My Story
One of the most enduring strategies for lasting happiness and fulfillment is to choose how to contribute to making the world a better place for our having passed through it in the time we have allotted here on the planet.
For some, the choice of how to contribute to the world seems to have been almost preordained. You know the people I’m talking about – the ones who always wanted to be a doctor, a nurse, a lawyer, a chemist, a professor – and then who go on to live out that promise.
For others, the choice of how to contribute comes later in life – sometimes after retiring from their first career or profession – and then looking for a way to give back to the community or society-at-large.
For still others, clarity on contribution arrives after an experience with a terminal disease.
For me, even though my specific calling was cloudy for a quite a while, it is rooted in enjoying helping people feel happier. Although I’ve always loved to make other people laugh and have fun and feel happier about themselves and their life, in doing so, the idea of doing this directly as a career never crystallized until I was in the midst of my second career as an organization transformation consultant. I realized that, while I really enjoyed helping my client companies and organizations improve their service, their leadership skills, their structure and systems, and their employees’ skills, there were other effects that were rewarding as well. My epiphany (if I may use that term) was that, while I was helping the companies and organizations by training and coaching their individual employees who would then implement their newfound skills and attitudes to help the company improve performance, I was also, and maybe even more important, often having a sometimes profound impact on the individuals on a personal level – an impact that often went beyond just the skills and concepts they were learning. Many felt inspired beyond just working harder and saw their new attitudes and performance as a life-changing experience.
So, for this last career – after some delays due to some of the life challenges that await us all – I wanted to focus on helping individuals directly – and then rely on them to help their companies.

• **Task prompt**: Continue the "My Story" essay above, starting after its last sentence.

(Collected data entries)
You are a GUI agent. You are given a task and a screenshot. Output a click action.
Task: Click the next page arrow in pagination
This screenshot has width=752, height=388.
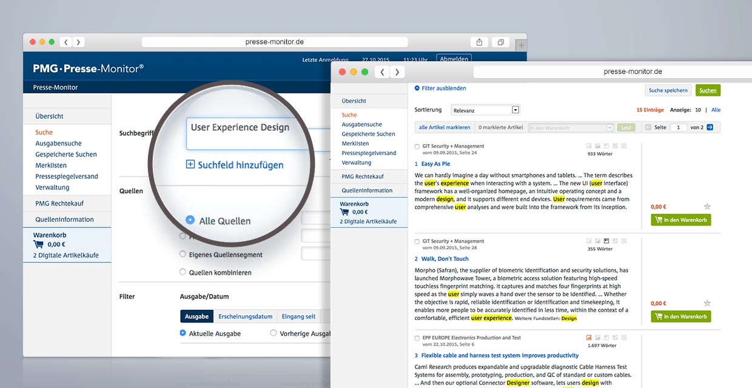[x=710, y=127]
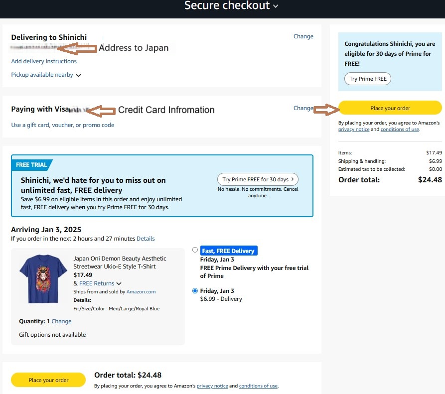Change the Visa payment method

coord(303,108)
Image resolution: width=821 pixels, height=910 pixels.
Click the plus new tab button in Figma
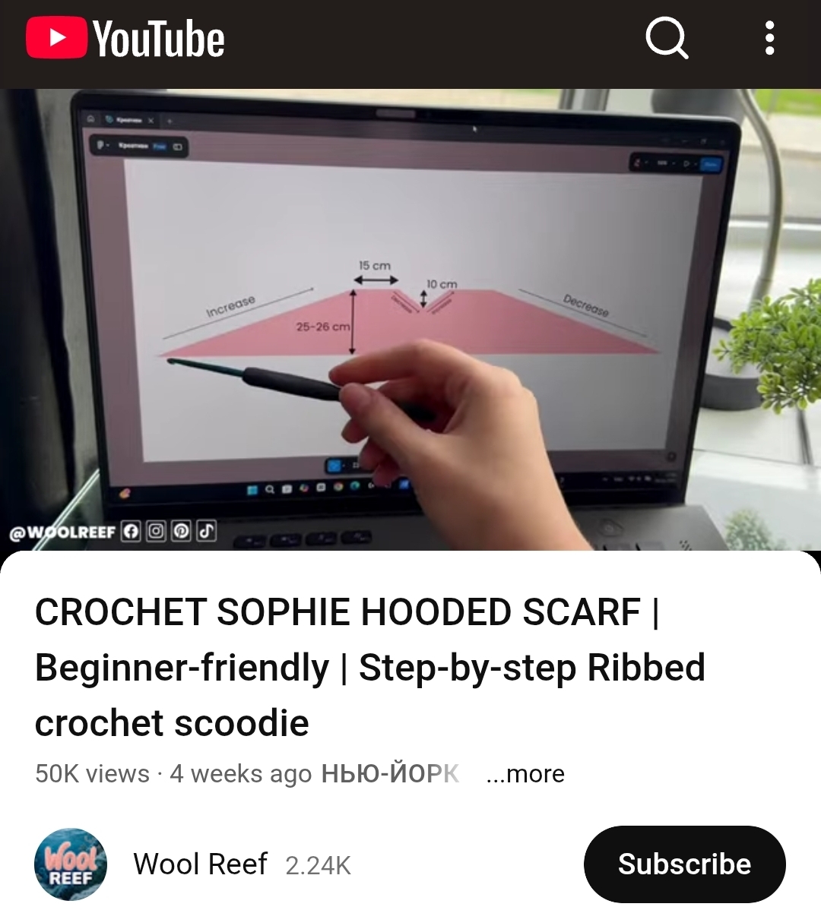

• **Answer area**:
And, to aid in this quest, the researchers in the new and emerging field of positive psychology have cooperated wonderfully. Just in this past decade, they have proven facts about employees that many of us already intuitively knew but lacked evidence-based support for our beliefs. Among their findings are the research-validated truths that psychologically-well (a.k.a. happy) employees exhibit higher levels of performance and productivity, are less likely to quit their job, are superior decision-makers, and are actually healthier. And, maybe even more significantly, people who are unhappy in life are unlikely to find satisfaction at work, in spite of well-intended efforts to improve job satisfaction.
Findings like these have spurred me to (finally) write my first book The Serious Pursuit of Happiness: Everything You Need to Know to Flourish and Thrive which provides people with everything that they need to know to live happier and more fulfilling lives – and to also offer and deliver training programs and interactive talks aimed directly at the individual employees – helping them to live better and more purposeful lives. Employers who sponsor these programs do so secure in the knowledge that, in turn, these happier employees will contribute even more performance and productivity to their organizations. In fact, investing in the psychological well-being of their employees may be the optimal way for companies and organizations to reap the needed benefits of optimal performance, productivity, and global competitiveness in the world of today and tomorrow.